**Data**
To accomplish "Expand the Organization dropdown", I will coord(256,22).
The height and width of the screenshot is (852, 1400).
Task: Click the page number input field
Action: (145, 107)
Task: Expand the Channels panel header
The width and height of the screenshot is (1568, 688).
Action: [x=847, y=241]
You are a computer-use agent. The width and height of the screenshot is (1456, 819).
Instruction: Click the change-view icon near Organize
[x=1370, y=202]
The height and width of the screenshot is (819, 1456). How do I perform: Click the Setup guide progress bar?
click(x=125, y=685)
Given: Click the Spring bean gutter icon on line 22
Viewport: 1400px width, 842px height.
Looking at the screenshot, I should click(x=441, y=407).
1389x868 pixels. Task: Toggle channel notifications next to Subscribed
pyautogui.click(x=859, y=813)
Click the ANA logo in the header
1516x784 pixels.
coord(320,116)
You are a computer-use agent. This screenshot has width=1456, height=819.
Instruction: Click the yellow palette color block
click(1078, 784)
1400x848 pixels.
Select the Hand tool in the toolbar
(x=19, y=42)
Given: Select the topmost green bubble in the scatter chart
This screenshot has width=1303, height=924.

**Problem description**
Copy the records. Each line should match exactly.

**Solved exercise**
To accomplish "Expand the Organization dropdown", I will coord(256,22).
The height and width of the screenshot is (852, 1400).
Task: Click the page number input field
Action: (145, 107)
Task: Expand the Channels panel header
The width and height of the screenshot is (1568, 688).
Action: [x=847, y=241]
You are a computer-use agent. The width and height of the screenshot is (1456, 819).
Instruction: Click the change-view icon near Organize
[x=1370, y=202]
The height and width of the screenshot is (819, 1456). How do I perform: Click the Setup guide progress bar?
click(x=125, y=685)
Given: Click the Spring bean gutter icon on line 22
Viewport: 1400px width, 842px height.
Looking at the screenshot, I should click(x=441, y=407).
1389x868 pixels. Task: Toggle channel notifications next to Subscribed
pyautogui.click(x=859, y=813)
Click the ANA logo in the header
1516x784 pixels.
coord(320,116)
You are a computer-use agent. This screenshot has width=1456, height=819.
Instruction: Click the yellow palette color block
click(1078, 784)
1400x848 pixels.
Select the Hand tool in the toolbar
(x=19, y=42)
Given: Select the topmost green bubble in the scatter chart
This screenshot has width=1303, height=924.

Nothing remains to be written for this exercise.